For a nature that was reserved, almost timid, in all personal matters this was an extraordinary resolution, and one that would not have occurred to many men. The Marquis noted it with some amaze, but made no comment. In these few months since Luc’s return from Bohemia his father had learnt to recognize and respect something remarkable and unfathomable in the character of his son.

The sunlight was fading with a sad rapidity. Luc left the garden to return to the house; he entered the dining-room by the open windows. A soft shadow was over everything, making the objects in the chamber almost indistinguishable, but on the table showed the white square of a letter. He picked it up and took it to the light of the pale length of the window; it was heavily sealed with an elaborate and foreign coat of arms and addressed to—

“Monseigneur

Monseigneur le Capitaine le Marquis de Vauvenargues”

He opened it with inevitable curiosity, for the hand was unknown to him; but as he broke the thick wax a strong Oriental perfume told him the writer. It was from the Countess Koklinska. She wrote briefly and with an air of serene friendliness, as might be used by one writing from the Court to the country. She hoped that the Marquis was recovered from his fatigues, and hoped she might see him in Paris. She had heard that he had left the army, and asked abruptly on the last line of her letter, “What is the next step in your career?”

At first Luc flushed as if she had said something insolent to his face, then his blood stirred in answer to the challenge, and he was, if anything, pleased by this reminder from one who, more than either his father, his mother, or Joseph, understood his temper and his ambitions.
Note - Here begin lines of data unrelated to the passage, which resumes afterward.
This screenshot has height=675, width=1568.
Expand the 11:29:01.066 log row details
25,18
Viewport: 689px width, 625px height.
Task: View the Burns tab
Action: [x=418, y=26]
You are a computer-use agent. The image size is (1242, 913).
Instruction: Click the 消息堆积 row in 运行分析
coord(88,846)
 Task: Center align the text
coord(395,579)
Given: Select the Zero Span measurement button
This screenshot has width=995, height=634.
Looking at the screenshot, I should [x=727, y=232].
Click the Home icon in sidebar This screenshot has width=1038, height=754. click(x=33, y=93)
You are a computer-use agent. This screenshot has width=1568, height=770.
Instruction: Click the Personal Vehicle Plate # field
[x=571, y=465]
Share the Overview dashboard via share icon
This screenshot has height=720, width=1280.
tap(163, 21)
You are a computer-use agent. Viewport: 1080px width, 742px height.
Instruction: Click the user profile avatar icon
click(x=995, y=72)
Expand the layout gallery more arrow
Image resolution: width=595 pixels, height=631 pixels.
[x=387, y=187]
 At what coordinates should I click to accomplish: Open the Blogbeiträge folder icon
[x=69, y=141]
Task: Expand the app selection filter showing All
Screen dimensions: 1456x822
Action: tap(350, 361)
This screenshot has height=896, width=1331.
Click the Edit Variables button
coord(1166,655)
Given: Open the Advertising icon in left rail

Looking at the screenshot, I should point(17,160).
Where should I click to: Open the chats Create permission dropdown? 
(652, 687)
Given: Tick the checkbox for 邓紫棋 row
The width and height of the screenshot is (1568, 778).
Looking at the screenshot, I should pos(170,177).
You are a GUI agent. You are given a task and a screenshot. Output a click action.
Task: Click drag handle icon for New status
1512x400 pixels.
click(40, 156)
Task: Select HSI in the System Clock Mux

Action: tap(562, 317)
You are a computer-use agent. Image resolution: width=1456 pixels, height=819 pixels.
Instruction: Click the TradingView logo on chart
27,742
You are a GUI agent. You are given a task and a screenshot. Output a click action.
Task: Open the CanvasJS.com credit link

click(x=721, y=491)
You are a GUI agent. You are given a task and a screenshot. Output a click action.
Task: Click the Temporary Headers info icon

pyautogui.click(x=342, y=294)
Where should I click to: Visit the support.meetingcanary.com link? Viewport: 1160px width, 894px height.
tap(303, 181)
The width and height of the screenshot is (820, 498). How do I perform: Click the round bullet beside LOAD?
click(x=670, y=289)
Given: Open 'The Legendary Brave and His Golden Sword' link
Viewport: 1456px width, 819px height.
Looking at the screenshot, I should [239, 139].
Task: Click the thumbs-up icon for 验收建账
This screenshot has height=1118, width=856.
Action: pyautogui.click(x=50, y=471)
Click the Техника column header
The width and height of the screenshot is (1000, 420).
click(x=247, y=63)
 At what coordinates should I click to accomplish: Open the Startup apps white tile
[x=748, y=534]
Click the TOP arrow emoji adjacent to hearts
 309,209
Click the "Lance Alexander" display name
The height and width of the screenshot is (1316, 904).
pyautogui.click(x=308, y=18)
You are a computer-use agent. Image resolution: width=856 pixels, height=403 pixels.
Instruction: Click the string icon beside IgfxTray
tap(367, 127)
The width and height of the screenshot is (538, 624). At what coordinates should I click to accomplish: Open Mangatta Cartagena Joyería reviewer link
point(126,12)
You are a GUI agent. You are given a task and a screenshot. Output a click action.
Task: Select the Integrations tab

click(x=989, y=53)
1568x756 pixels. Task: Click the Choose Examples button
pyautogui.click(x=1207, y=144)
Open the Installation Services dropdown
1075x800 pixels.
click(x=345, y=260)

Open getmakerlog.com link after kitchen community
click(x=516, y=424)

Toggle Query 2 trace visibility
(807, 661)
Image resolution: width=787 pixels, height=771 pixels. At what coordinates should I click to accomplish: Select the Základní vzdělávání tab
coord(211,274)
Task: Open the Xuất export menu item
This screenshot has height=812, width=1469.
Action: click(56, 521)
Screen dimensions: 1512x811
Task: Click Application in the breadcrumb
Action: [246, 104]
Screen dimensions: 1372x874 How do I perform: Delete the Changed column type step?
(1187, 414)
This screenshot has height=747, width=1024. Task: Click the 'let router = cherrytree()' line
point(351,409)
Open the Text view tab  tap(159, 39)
She had some right to ask; there was the true spirit of heroism in her. She had been as a flame amid the horrors of the retreat from Prague—a flame to light and warm—and had shown him that a woman could tread the heights, as he conceived them. He recalled, with a great tenderness, her poor, starved face bending over the sad death-bed of Georges d’Espagnac, and he was grateful to her for the last line, which showed that she also remembered.

And she hoped to see him in Paris. Paris! The word flashed with untold possibilities; it dazzled with the name of King Louis and M. de Voltaire. Luc was spurred by the desire to mount this moment and ride to Paris, where the world’s thought, the world’s energy, the world’s intellect were stored.

He crushed the letter into his pocket and began pacing up and down the dark, old-fashioned room, where his father and Joseph would be content to eat every meal until they died, but which to him was fast becoming a prison, compared to which the steppes of Bohemia were preferable and seemed, indeed, enviable liberty.

Here he could not mention the name of the arch heretic and infidel, Voltaire; here he must still go to the church and listen to a service that he felt outworn; here the new philosophy, the great dawn of new ideas, new glories were unknown; and the soul of Luc was turning to these things as the sunflower to the sun. He did not move when the candles were brought in and placed on the mantelpiece and sideboard in exactly the position in which they had stood for the last century, but remained by the window looking out on to the evening.

The golden beech was veiled by the dusk; the gaudy autumn flowers were unseen; the shapes of bushes and trees stood dark against a translucent sky; a strong scent of herbs came and faded on the sweet air.